## Request:
Please gather every line in the records below that contains the word "will" and copy each one in full.

+-------+

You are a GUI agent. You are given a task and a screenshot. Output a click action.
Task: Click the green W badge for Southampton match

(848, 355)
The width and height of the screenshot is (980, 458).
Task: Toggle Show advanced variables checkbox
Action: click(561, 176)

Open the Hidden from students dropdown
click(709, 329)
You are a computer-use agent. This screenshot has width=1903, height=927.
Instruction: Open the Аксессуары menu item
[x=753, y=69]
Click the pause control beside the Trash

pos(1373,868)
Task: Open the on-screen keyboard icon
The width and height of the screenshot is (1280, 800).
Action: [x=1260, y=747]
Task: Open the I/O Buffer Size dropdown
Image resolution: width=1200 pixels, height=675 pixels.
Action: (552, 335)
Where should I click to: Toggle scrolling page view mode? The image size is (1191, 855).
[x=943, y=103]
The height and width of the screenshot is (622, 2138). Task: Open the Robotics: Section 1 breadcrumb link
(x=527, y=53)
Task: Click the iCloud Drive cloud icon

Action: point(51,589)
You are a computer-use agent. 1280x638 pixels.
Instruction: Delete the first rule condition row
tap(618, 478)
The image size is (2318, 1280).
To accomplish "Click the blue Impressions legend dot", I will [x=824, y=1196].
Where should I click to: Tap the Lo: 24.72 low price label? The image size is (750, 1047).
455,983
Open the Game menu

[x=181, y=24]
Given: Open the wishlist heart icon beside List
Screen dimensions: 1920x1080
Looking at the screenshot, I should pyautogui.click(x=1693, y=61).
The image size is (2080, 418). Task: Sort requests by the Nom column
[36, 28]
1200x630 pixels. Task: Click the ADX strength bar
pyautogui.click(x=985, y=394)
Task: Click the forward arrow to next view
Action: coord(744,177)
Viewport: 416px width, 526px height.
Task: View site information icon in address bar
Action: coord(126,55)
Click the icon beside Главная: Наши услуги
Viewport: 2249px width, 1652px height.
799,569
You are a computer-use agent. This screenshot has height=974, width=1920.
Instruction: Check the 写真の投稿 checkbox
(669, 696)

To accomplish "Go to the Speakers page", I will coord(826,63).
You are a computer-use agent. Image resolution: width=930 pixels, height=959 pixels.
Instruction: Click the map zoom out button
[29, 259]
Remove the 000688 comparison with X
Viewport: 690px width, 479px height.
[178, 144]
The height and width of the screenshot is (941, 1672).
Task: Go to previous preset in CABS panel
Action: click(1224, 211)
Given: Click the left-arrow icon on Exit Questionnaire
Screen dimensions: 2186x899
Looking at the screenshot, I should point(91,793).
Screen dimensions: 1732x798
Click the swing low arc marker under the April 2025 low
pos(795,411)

+-------+

## Answer to the exercise:
To accomplish "Click the blue Impressions legend dot", I will [x=824, y=1196].
To accomplish "Go to the Speakers page", I will coord(826,63).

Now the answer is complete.